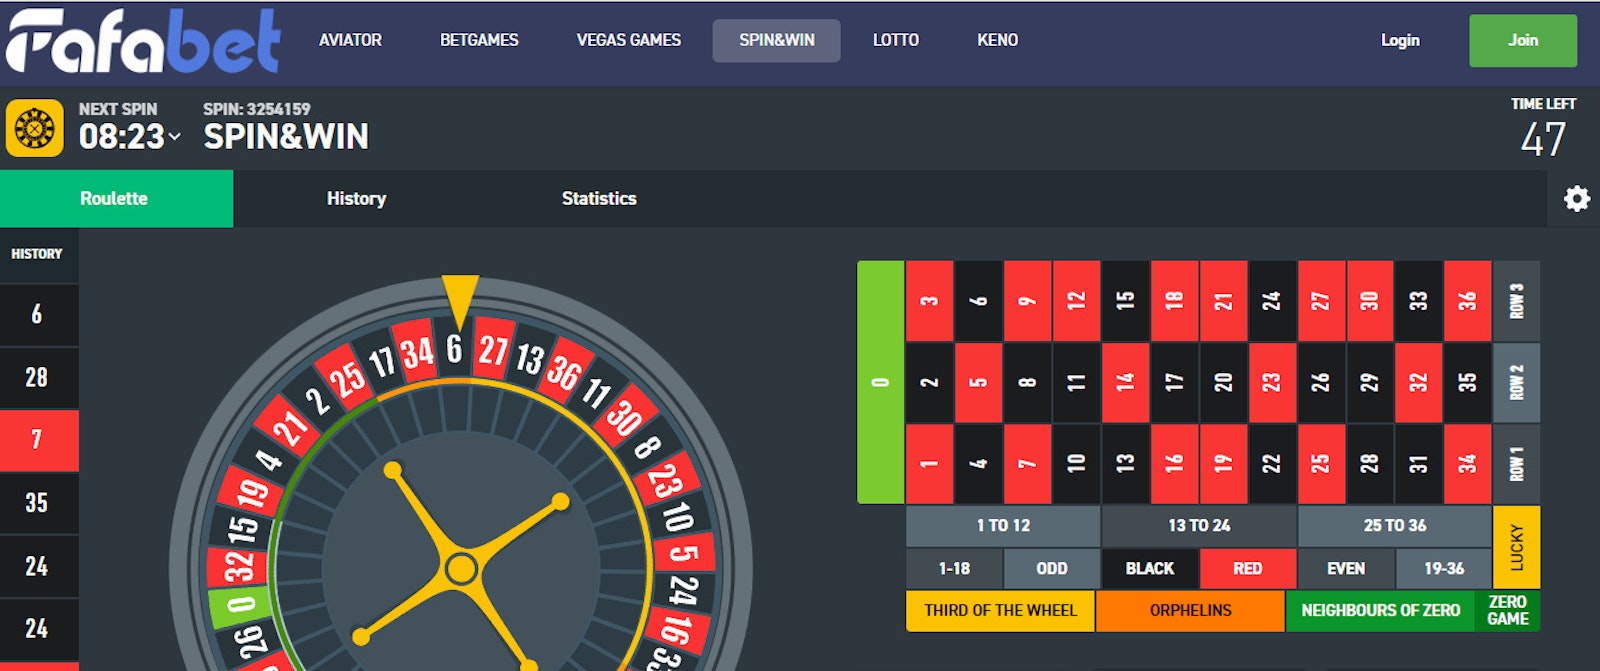The height and width of the screenshot is (671, 1600).
Task: Switch to the History tab
Action: coord(356,198)
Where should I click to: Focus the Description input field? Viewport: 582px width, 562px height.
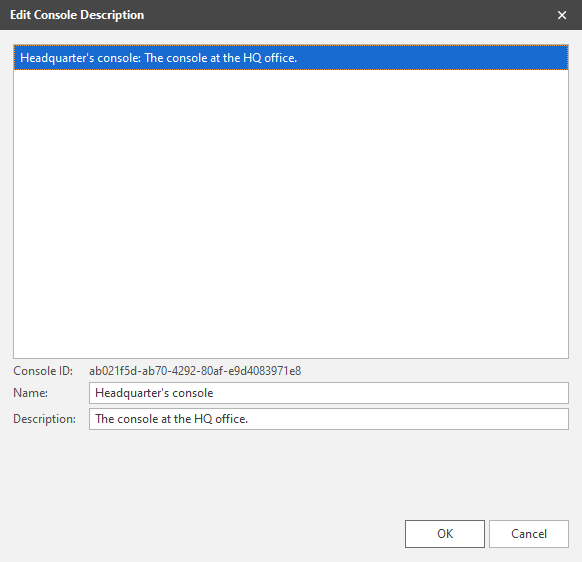(328, 419)
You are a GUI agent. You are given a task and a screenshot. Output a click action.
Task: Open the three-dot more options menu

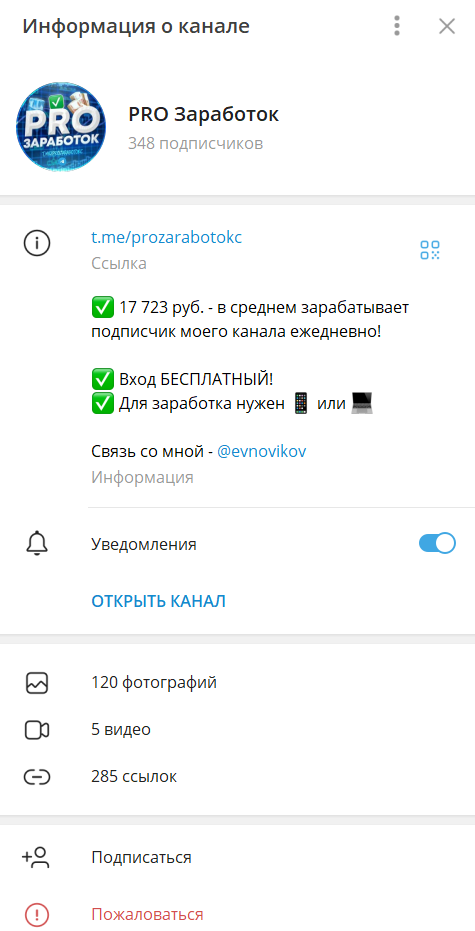coord(397,26)
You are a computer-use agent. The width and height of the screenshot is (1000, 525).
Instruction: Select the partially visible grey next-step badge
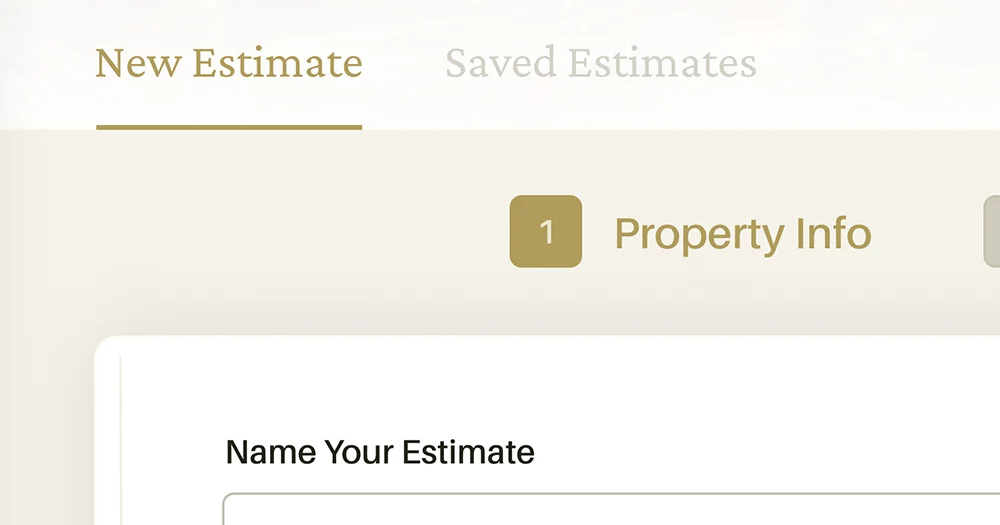click(x=992, y=232)
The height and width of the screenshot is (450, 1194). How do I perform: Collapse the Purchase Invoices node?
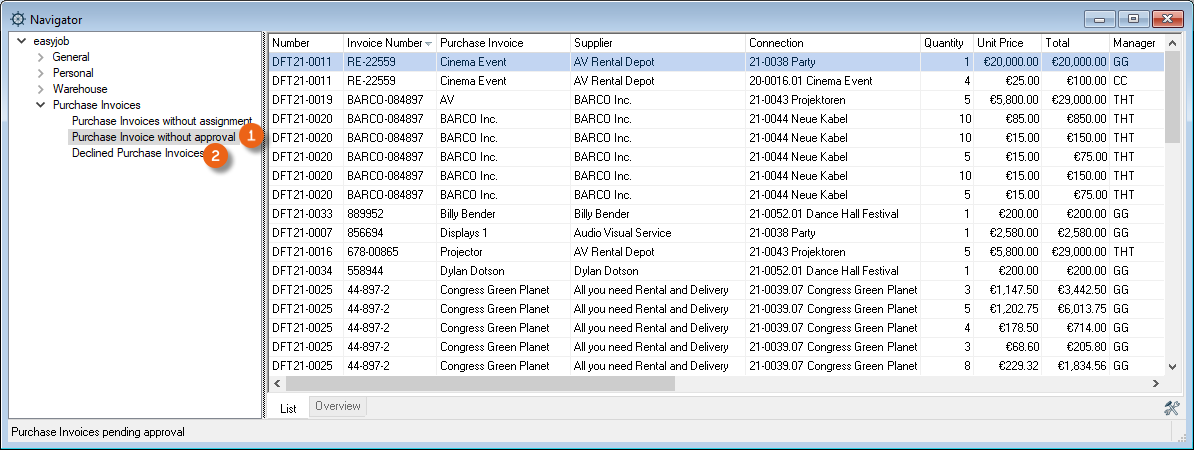(x=40, y=105)
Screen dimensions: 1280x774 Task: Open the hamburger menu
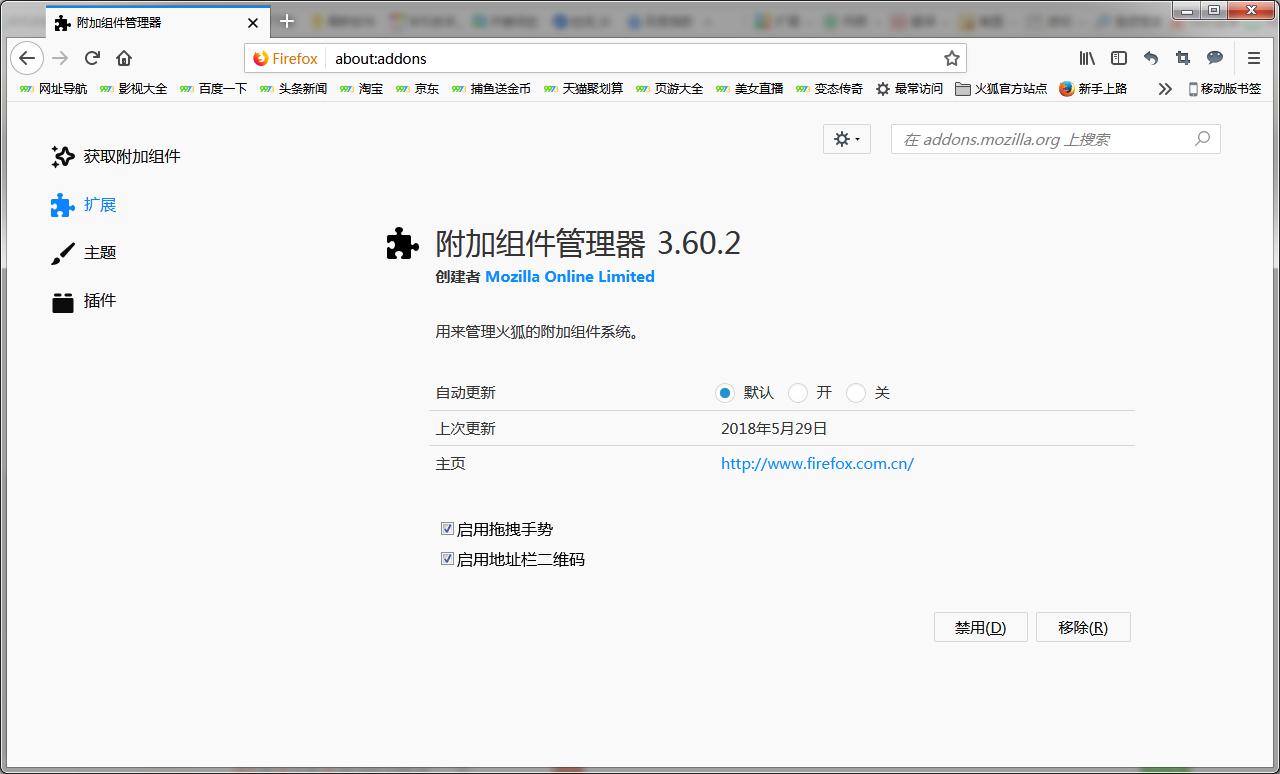click(1252, 58)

===============

◆ Action item ◆
Transcribe exactly the span of lines that opens with the line holding "You are a GUI" and closes with the last line of the entries above. Omit pictures.

◆ Exercise answer ◆
You are a GUI agent. You are given a task and a screenshot. Output a click action.
Task: Open the three-dot more options menu

coord(397,26)
You are a computer-use agent. The width and height of the screenshot is (1000, 525).
Instruction: Select the partially visible grey next-step badge
click(x=992, y=232)
The height and width of the screenshot is (450, 1194). How do I perform: Collapse the Purchase Invoices node?
(x=40, y=105)
Screen dimensions: 1280x774 Task: Open the hamburger menu
click(1252, 58)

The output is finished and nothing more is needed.